Gravado há 54 anos, “Tropicália ou Panis et Circencis” refundou a música brasileira 04/05/2022 - 10:50

Thobias de Santana

A atmosfera dos anos 1960 era tumultuada, potencialmente revolucionária e encantadora. Estava em curso a transição das missas do latim para o português. Considerável parte do mundo era governada por regimes militares. Houve o movimento francês de maio 1968, festivais da canção florescendo pelo Brasil, guerras tristemente quentes, como a do Vietnã, e a fria, entre uniões desunidas. Em meio a tudo isso, surgiu no Brasil a Tropicália.

O movimento libertário e irreverente propunha uma ruptura cultural. Embora bebesse também na fonte do rock da época – principalmente Beatles e o álbum "Sgt. Pepper´s Lonely Hearts Club Band" (1967) – misturava, também, vários outros elementos e correntes alternadas e alternativas. Por isso radicalizou nas inovações estéticas e abriu várias possibilidades para uma refundação da música e da cultura brasileira.

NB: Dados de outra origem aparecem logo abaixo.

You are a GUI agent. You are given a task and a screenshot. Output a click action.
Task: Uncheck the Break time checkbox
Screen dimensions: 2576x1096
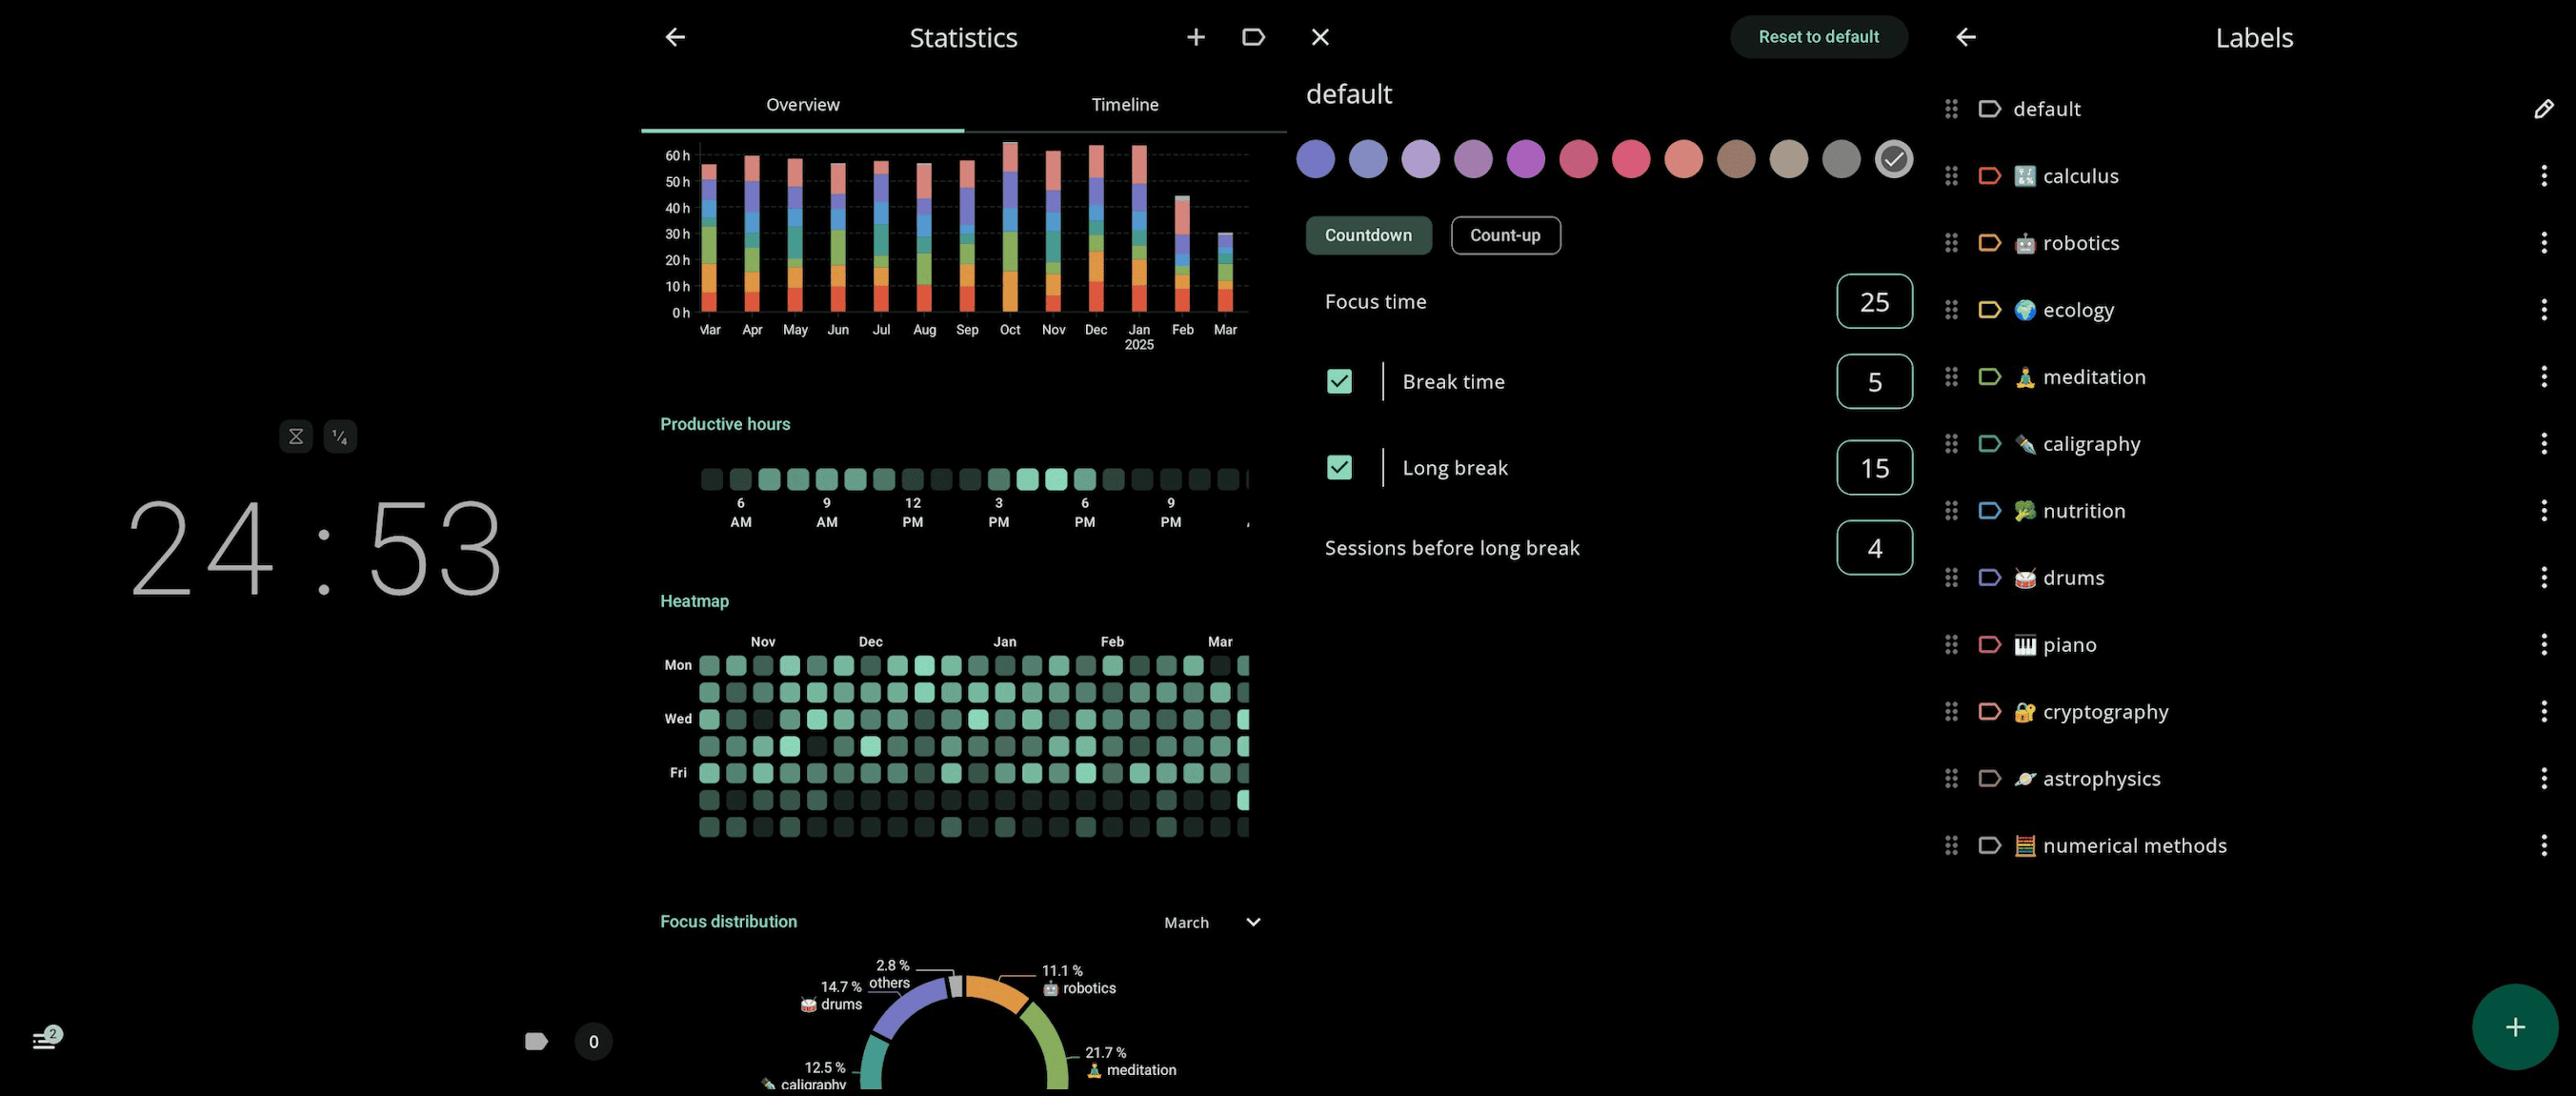click(1339, 381)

O movimento surgiu com força total liderado por Caetano Veloso e Gilberto Gil. Foi alimentado por inquietação semelhante à que resultou na proposta do Cinema Novo, e por ventos que vinham da Semana de Arte Moderna de 1922 via Oswald de Andrade. A Tropicália foi tomando forma nos tempos dos Festivais de Música Brasileira, ganhando contribuições e membros como Tom Zé, Torquato Neto, Capinam, Nara Leão, Gal Costa, maestro Rogério Duprat, Os Mutantes, entre outros, até o disco coletivo, proposto por Caetano.

Muitos consideram como marco fundamental do movimento a gravação do manifesto musical “Tropicália ou Panis et Circencis”, gravado em maio de 1968. Com uma pequena alteração na grafia, a canção “Panis et Circenses”, composta por Caetano e Gil, entrou no LP “Os Mutantes”, também em 1968. Sua tradução conhecida é “pão e circos”, numa evidente crítica social, a exemplo do que ocorreu também em Roma, quando o termo foi cunhado pelo escritor romano Juvenal, que criticou a política do pão e circo implementada pelo império.

Mas o manifesto tinha mais. “Miserere Nobis” (Tende Piedade de Nós), “Parque Indústria”, “Geleia Geral”, “Baby”, “Bat Macumba”, entre outras pérolas que estimulavam a reflexão, não como mera opção de nome para o álbum, mas como uma indagação sobre a postura desejada para a vida, ou seja: vocês preferem uma nova cultura representada no termo Tropicália ou preferem pão e circo?

Na música, Caetano, Gil e cia. ilimitada propuseram uma ruptura da sonoridade da música popular brasileira conhecida à época, acomodada em violões e canções de protesto. “Panis et Circences”, o álbum, a canção e o manifesto, auto-consumiram ritmos tradicionais brasileiros, como baião e samba, e o transmutaram numa linguagem mais moderna, com teclados e guitarras – o que fez a banda dialogar com o melhor do pop mundial à época.

A verdade é que não se pode compreender o movimento sem buscar conhecer o que existia antes dele, numa pesquisa que, além de prazerosa e importantíssima, revela muito sobre a razão de sermos como somos. A Tropicália pedia passagem, o que de certa forma foi negado em vários momentos. Mas eles, como o latim, passaram assim mesmo e, passando, ficaram para sempre na história e no DNA de tudo que veio depois.